The work of Los Carpinteros – Cuban duo Marco Antonio Castillo Valdés and Dagoberto Rodríguez Sánchez – is almost always described as funny or jokey. Yet their humour isn’t really the laugh-out-loud sort, more a kind of brazen playfulness. At its best, the pair’s work hits you with a combination of the slightly sinister and the goofy – as in the installation ‘Tomates’ (pictured), which consists of hundreds of porcelain tomatoes seemingly mashed and pulped against the gallery walls. They also bear the splashes and dribbles of real tomatoes, which the duo threw before adding their crafted replicas.

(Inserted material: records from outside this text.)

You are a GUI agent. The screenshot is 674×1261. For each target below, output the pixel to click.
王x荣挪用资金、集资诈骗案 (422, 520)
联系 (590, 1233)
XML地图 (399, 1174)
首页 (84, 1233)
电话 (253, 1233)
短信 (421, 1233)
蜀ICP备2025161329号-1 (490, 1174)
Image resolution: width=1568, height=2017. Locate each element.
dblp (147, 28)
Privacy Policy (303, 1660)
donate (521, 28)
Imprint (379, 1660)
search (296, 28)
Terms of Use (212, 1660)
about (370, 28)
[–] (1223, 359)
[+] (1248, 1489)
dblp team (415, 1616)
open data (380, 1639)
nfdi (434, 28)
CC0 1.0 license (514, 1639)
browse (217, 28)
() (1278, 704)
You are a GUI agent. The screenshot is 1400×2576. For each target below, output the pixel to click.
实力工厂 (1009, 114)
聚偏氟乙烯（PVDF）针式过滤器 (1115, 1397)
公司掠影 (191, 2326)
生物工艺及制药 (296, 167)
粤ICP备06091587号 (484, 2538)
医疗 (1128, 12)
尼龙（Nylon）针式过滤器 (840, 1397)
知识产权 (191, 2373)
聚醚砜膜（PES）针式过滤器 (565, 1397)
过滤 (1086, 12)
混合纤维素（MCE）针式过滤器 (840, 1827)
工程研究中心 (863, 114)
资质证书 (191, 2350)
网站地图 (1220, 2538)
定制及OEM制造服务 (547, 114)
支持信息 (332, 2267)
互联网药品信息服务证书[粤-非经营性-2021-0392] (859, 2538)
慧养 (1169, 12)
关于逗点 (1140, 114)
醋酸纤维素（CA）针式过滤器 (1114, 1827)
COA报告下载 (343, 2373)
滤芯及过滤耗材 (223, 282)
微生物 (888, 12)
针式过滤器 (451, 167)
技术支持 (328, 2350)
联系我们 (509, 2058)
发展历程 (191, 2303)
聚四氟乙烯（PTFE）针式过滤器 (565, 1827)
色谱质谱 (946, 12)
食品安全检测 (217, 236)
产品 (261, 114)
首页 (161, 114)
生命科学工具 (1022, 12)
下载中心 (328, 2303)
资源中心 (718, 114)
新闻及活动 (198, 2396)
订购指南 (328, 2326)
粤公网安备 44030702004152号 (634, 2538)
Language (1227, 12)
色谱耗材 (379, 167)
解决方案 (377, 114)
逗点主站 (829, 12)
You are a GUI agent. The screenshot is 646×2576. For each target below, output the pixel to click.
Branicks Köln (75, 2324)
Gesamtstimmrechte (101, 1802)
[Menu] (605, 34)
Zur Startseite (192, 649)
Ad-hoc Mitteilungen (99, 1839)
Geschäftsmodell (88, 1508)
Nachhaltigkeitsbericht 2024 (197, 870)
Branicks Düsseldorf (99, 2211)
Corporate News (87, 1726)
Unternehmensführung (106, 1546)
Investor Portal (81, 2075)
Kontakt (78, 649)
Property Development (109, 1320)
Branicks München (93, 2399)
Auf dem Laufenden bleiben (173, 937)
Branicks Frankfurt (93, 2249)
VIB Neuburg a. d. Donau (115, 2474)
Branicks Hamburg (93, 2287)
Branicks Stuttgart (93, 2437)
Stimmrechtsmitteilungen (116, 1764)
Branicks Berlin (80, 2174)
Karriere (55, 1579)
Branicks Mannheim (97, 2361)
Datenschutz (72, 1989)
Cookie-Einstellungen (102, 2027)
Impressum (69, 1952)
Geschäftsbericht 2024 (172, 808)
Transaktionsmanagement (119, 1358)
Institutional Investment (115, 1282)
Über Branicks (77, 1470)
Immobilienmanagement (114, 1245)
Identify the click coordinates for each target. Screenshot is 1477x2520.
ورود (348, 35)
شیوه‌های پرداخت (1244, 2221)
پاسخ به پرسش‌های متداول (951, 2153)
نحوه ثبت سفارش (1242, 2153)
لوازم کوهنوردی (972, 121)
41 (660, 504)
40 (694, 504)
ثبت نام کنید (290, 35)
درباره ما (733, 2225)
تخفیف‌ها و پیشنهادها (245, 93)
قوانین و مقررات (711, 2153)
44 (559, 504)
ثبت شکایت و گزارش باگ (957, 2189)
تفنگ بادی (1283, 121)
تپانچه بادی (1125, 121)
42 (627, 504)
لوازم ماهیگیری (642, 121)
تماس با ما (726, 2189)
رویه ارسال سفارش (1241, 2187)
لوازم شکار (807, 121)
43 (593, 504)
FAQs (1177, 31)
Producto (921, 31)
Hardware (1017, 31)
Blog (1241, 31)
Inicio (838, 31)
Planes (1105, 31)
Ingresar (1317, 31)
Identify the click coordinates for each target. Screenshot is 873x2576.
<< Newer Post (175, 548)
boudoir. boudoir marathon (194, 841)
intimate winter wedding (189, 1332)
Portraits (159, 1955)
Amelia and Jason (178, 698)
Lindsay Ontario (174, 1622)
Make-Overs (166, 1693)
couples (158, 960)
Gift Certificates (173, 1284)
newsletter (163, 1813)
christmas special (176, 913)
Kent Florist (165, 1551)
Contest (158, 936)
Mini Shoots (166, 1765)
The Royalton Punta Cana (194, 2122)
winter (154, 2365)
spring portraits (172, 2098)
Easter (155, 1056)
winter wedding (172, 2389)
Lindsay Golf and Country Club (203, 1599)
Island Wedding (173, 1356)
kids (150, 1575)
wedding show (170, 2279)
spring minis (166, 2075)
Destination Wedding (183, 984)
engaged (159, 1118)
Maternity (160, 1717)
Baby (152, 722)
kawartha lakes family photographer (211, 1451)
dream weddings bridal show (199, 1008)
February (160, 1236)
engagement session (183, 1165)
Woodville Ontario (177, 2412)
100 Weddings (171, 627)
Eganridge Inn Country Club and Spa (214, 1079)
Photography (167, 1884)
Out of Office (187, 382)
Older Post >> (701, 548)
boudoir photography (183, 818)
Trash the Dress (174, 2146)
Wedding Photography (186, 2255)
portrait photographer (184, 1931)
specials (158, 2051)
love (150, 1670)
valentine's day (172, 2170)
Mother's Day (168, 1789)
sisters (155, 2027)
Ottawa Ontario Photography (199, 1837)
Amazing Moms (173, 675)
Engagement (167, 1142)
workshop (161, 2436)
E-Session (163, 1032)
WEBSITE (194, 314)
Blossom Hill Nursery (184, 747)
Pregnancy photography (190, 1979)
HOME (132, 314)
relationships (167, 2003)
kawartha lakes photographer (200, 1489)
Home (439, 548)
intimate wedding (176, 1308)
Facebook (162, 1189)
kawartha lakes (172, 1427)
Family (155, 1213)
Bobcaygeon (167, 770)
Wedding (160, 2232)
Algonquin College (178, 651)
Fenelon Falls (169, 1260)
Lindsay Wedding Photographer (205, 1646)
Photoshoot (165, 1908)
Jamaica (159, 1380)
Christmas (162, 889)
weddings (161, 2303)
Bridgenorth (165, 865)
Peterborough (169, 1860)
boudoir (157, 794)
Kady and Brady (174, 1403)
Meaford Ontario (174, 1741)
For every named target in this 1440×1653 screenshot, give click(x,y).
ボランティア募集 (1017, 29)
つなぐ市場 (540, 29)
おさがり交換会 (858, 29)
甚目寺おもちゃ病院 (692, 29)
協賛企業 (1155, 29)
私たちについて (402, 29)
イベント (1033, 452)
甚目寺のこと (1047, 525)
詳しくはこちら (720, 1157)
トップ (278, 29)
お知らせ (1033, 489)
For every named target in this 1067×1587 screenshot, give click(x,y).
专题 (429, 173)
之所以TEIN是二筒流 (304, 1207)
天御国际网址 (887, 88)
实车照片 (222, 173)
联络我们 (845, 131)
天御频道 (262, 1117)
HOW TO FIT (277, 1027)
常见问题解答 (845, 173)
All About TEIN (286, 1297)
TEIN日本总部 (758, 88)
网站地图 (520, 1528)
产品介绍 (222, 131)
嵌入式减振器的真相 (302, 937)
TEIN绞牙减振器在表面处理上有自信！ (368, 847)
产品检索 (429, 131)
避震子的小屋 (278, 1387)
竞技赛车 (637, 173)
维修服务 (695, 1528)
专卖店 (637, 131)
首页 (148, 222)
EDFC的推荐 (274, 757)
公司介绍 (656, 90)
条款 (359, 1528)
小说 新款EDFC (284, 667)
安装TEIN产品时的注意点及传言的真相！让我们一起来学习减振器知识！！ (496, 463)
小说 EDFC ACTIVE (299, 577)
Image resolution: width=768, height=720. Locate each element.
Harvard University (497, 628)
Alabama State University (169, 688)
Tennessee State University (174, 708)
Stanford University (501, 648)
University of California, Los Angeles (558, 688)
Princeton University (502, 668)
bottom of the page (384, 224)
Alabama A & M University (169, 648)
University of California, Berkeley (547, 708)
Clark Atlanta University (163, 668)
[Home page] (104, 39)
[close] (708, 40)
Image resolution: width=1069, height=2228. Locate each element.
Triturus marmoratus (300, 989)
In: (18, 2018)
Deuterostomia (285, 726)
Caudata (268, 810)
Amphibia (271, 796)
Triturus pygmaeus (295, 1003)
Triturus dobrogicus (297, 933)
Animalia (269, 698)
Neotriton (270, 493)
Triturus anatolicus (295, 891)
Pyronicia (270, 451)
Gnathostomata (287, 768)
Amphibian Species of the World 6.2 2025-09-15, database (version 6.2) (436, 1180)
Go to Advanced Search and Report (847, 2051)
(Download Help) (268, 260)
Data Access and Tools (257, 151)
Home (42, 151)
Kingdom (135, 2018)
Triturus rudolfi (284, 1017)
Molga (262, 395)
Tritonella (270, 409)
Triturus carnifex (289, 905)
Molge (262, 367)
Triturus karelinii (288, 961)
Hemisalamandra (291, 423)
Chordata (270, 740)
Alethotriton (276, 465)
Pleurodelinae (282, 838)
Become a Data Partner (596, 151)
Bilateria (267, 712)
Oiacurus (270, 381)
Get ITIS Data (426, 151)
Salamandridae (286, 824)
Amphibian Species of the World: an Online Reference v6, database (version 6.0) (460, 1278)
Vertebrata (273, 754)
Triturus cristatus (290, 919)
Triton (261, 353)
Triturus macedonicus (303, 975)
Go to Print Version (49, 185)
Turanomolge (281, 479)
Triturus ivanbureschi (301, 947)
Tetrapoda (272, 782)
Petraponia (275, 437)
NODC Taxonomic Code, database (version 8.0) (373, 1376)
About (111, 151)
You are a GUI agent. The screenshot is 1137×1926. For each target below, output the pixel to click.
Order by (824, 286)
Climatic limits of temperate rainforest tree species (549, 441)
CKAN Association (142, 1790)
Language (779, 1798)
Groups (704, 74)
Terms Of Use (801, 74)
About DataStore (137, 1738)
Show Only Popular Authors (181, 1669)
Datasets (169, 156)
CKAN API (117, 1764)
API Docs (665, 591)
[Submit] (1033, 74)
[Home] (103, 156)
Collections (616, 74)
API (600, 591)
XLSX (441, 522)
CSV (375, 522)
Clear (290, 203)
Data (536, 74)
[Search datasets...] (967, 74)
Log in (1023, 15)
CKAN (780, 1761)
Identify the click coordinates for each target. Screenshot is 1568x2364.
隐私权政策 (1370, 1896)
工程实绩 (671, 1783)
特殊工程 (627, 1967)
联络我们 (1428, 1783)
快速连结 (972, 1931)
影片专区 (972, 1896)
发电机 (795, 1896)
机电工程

It comes across like something between a bloody massacre and a glorious food-fight. ‘Candela’, meanwhile, is installed in a nearby room, where initially rather naff-looking LED flame shapes end up creating an atmosphere of hellish conflagration.

This sort of tongue-in-cheek approach, however, is less successful when specific cultural references are invoked. One rather obvious jibe involves a huge, soaring replica of a Soviet building made entirely from Lego bricks. Nearby, another sculpture echoing a famous modernist apartment building in Havana, is constructed from loudspeakers, as if to suggest giving voice to its anonymous inhabitants (though no sound actually plays). And ‘17m’, the largest piece of all, is perhaps the biggest disappointment: an immense rail on which hundreds of identical suits are hung, each with a Cuban star-shaped hole tunnelled through its chest.

It’s a shame, because in the upstairs galleries it’s the other way round, with the duo’s drawings and small maquettes exploring notions of utopian architecture in ways that feel pensive and generous. Their imagined ruins and bread-loaf-shaped constructions are still joking around – but, like the best comedy, it’s effective precisely because it doesn’t try too hard to impress.